Thread: Queries related to checkpoints

Queries related to checkpoints

From
Rohan Malhotra
Date:
Hi,

I am a Noob with db tuning and trying to analyze pg_stats_brwriter data

checkpoints_timed | checkpoints_req | buffers_checkpoint | buffers_clean | maxwritten_clean | buffers_backend | buffers_alloc                                                                                                                                                                  
-------------------+-----------------+--------------------+---------------+------------------+-----------------+---------------+------
            35241 |              58 |             699136 |        581839 |             1597 |         1663650 |    2205969940


Almost all checkpoints (99.8%) that happened are because of checkpoint_timeout passing. Is this good or should I increaase my checkpoint_segments?
▬▬▬
_Given exercise A_
Duplicate the lines of the listing from the line containing "You are a GUI" through the line containing "Action: point(29,119)", inclusive, and omit the pictures.
The message above and the listing that comes next are unrelated material.

[Item coordinate data]
▬▬▬
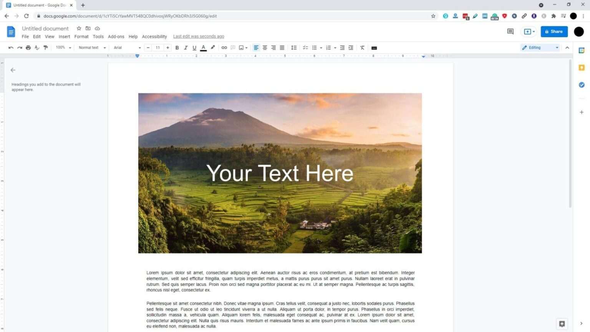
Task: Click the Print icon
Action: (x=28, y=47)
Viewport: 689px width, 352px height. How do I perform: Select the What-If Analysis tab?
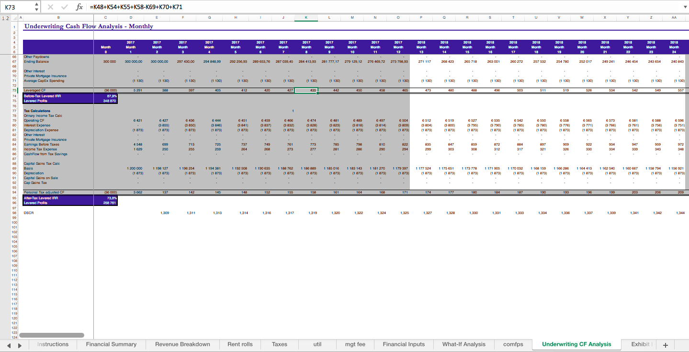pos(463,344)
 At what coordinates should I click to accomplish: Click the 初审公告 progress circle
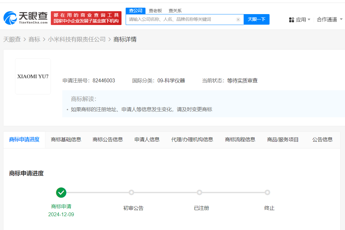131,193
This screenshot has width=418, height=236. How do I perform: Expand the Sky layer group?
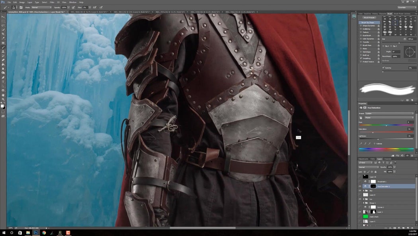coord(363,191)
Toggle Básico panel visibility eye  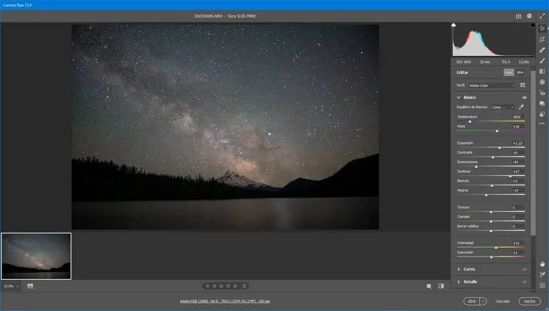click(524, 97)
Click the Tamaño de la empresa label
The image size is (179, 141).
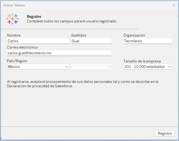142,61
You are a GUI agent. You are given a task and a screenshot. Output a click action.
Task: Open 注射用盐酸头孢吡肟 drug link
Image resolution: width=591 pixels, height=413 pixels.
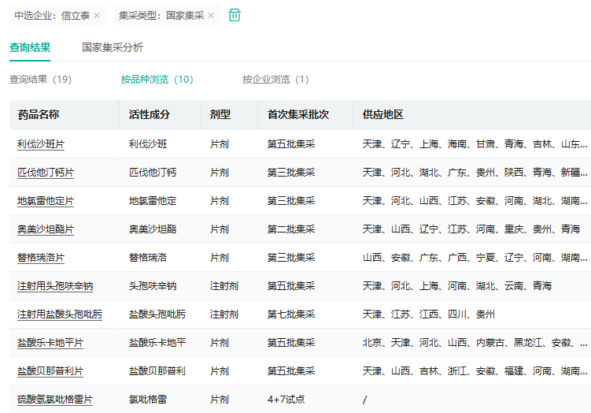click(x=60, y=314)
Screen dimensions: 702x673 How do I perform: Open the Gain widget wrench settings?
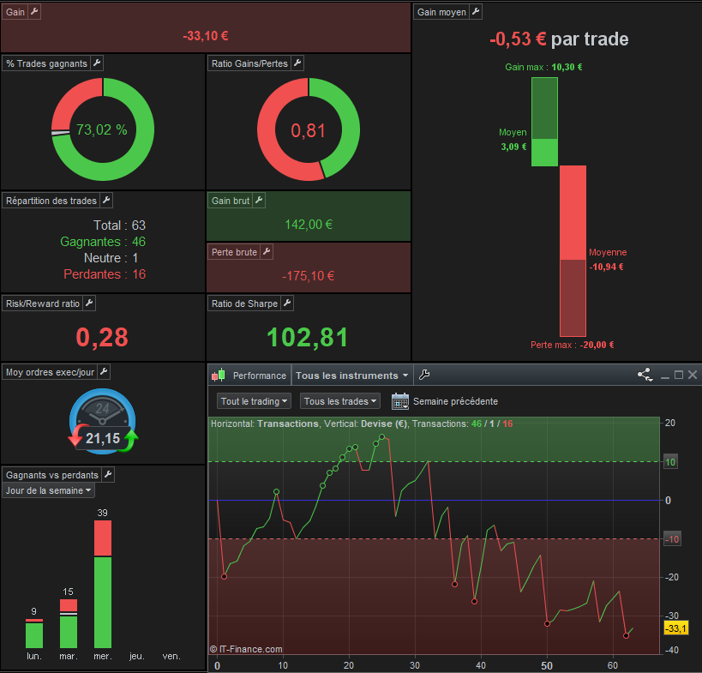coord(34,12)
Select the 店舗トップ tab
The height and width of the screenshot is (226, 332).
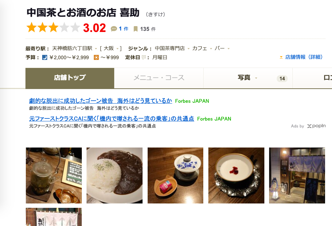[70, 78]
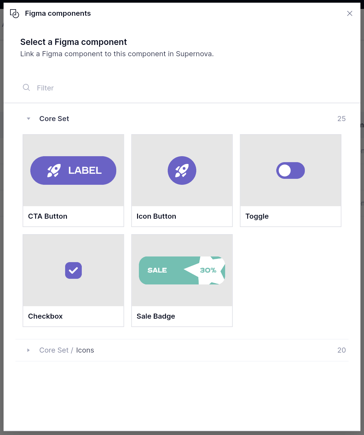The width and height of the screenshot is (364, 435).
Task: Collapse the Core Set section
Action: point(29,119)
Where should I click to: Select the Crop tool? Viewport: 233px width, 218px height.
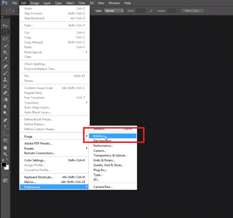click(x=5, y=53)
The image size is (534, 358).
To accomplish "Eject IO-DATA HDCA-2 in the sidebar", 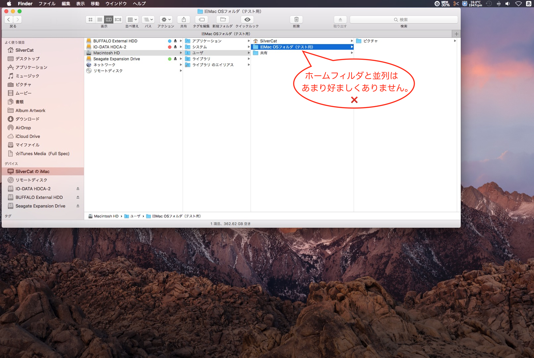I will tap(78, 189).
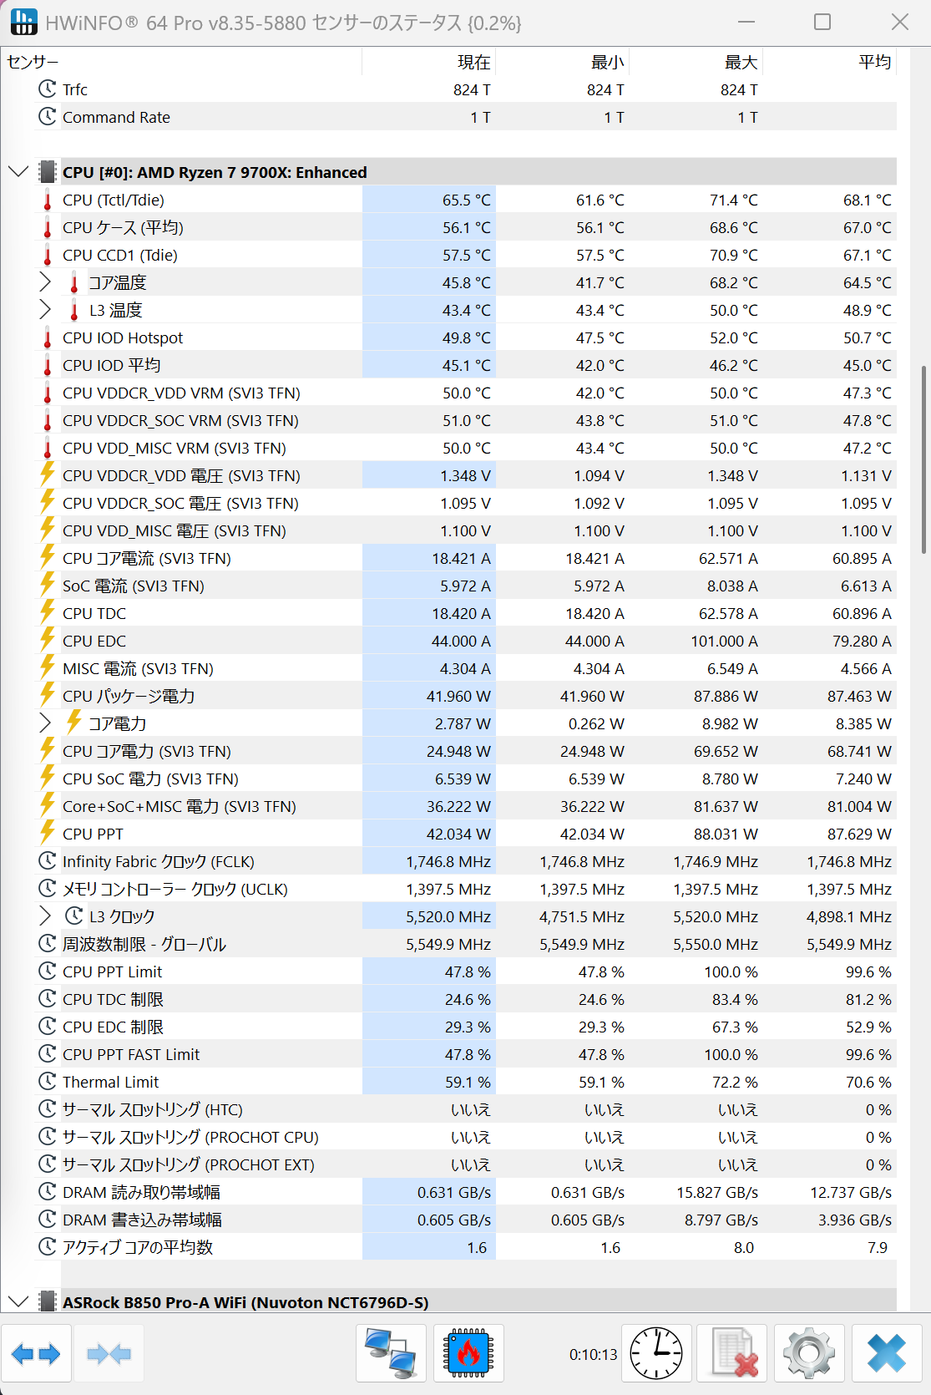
▬▬▬
_Given exercise B_
Answer these questions about the checkpoint message:
(i) Who is named as the sender?
(ii) What share of the checkpoints does the writer attribute to checkpoint_timeout passing?
(iii) Which setting does the writer ask about increasing?

_Right answer A_
You are a GUI agent. You are given a task and a screenshot. Output a click action.
Task: Open 注射用盐酸头孢吡肟 drug link
Image resolution: width=591 pixels, height=413 pixels.
click(x=60, y=314)
Screen dimensions: 702x673 How do I perform: Open the Gain widget wrench settings?
coord(34,12)
Select the 店舗トップ tab
The height and width of the screenshot is (226, 332).
[70, 78]
The width and height of the screenshot is (364, 435).
Task: Collapse the Core Set section
Action: point(29,119)

_Right answer B_
(i) Rohan Malhotra
(ii) 99.8%
(iii) checkpoint_segments